O Grupo Nova Fronteira teve o Plano de Recuperação Judicial aprovado pelos credores durante Assembleia Geral realizada nesta quarta-feira (26), encerrando uma das principais etapas do processo de reestruturação financeira da empresa. O grupo reúne 112 credores e possui passivo superior a R$ 600 milhões. A aprovação ocorreu em todas as classes, com adesão de 100% dos credores trabalhistas e de microempresas e empresas de pequeno porte (ME/EPP).

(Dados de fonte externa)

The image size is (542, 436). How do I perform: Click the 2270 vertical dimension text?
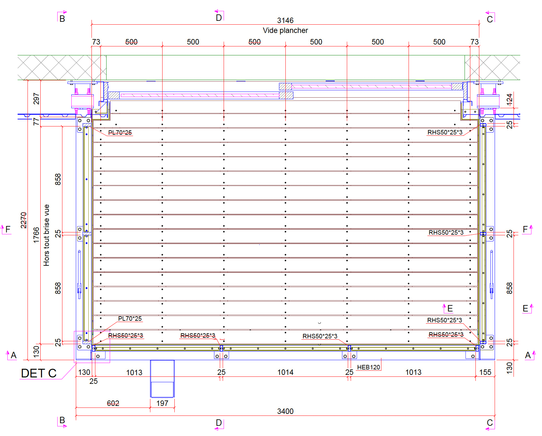click(23, 220)

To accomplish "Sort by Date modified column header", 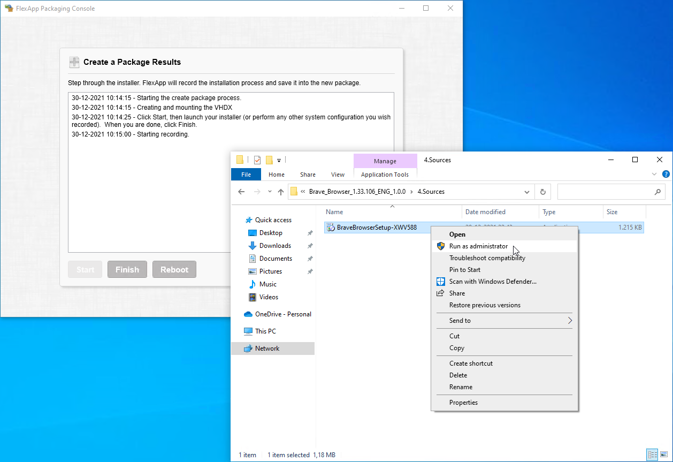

Entre os credores com garantia real, o índice de aprovação chegou a 84,18%, enquanto na classe dos quirografários alcançou 66,62%. A recuperação judicial envolveu instituições financeiras públicas e privadas, cooperativas de crédito, fornecedores de insumos e equipamentos agrícolas e agentes financeiros. O plano prevê ainda a contratação de um novo financiamento DIP, no valor de R$ 13 milhões, para reforçar o capital de giro do grupo.
Para Victor D’Elia, advogado responsável pela condução do processo, a aprovação em todas as classes demonstra o resultado das negociações realizadas entre a empresa e os credores. “Esta foi uma das recuperações judiciais mais complexas em curso no Estado, não apenas pela dimensão do passivo, superior a R$ 600 milhões, mas principalmente pela natureza dos créditos, pelas garantias envolvidas e pela diversidade de credores. A aprovação em todas as classes demonstra que foi possível construir uma solução equilibrada, capaz de preservar a atividade do grupo e, ao mesmo tempo, considerar os interesses dos credores”, afirmou.

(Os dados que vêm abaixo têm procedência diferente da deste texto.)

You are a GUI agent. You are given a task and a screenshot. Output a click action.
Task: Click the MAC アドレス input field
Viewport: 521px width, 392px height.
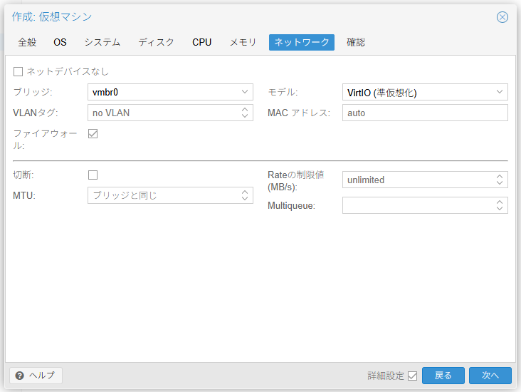click(424, 113)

Além do plano, os credores aprovaram, por 73,01% dos créditos presentes e votantes, um novo período de proteção de 180 dias. A medida busca garantir estabilidade durante a fase inicial de implementação da reestruturação, preservando bens considerados essenciais à atividade produtiva e evitando medidas que possam comprometer a operação e a capacidade de cumprimento das obrigações assumidas.

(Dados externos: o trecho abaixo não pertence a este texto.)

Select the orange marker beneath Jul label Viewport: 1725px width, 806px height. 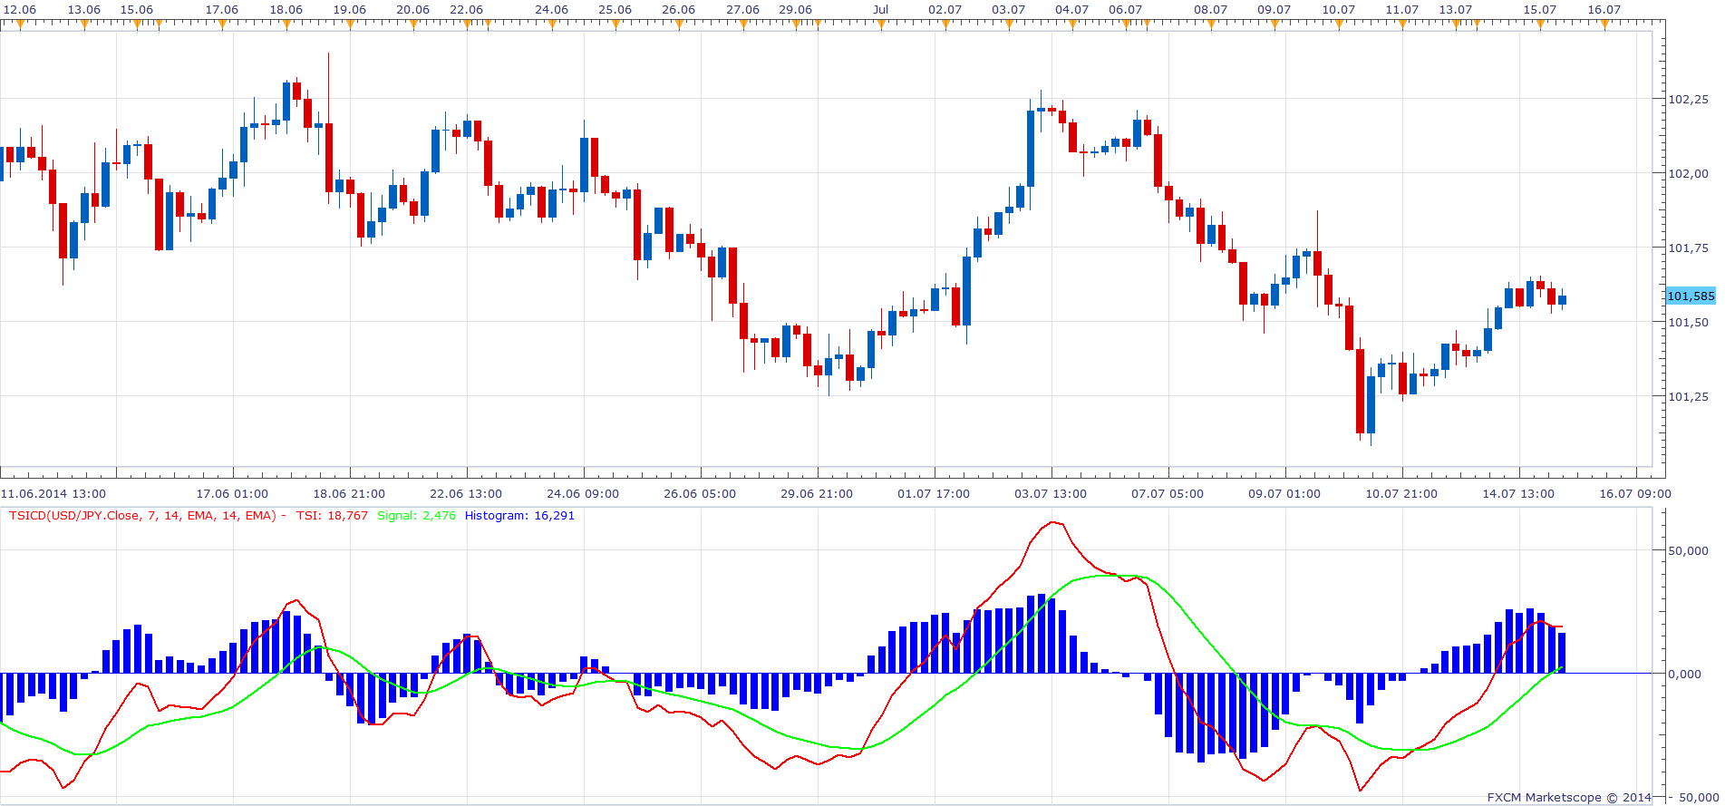pyautogui.click(x=881, y=25)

Com mais de quatro décadas de atuação no agronegócio, o Grupo Nova Fronteira teve o processamento da recuperação judicial deferido em dezembro de 2024, quando o passivo declarado era de R$ 594,3 milhões. Atualmente, o grupo possui 25 mil hectares de área própria, dos quais 6 mil hectares são destinados ao cultivo de soja, além de estrutura com capacidade para 40 mil animais entre pastagens e confinamento.
Segundo o CEO do Grupo Nova Fronteira, João Paulo Marquezam, a aprovação representa uma sinalização de continuidade das operações e marca o início de uma nova etapa para a empresa. “A aprovação passa uma mensagem importante para o mercado: o Grupo Nova Fronteira continua firme na atividade e superou o estado de crise. Depois de um processo longo e de negociações complexas, começa agora uma nova fase, que exige disciplina para cumprir o que foi negociado, manter a produção e reconstruir a relação de confiança com credores, fornecedores e parceiros comerciais”, afirmou.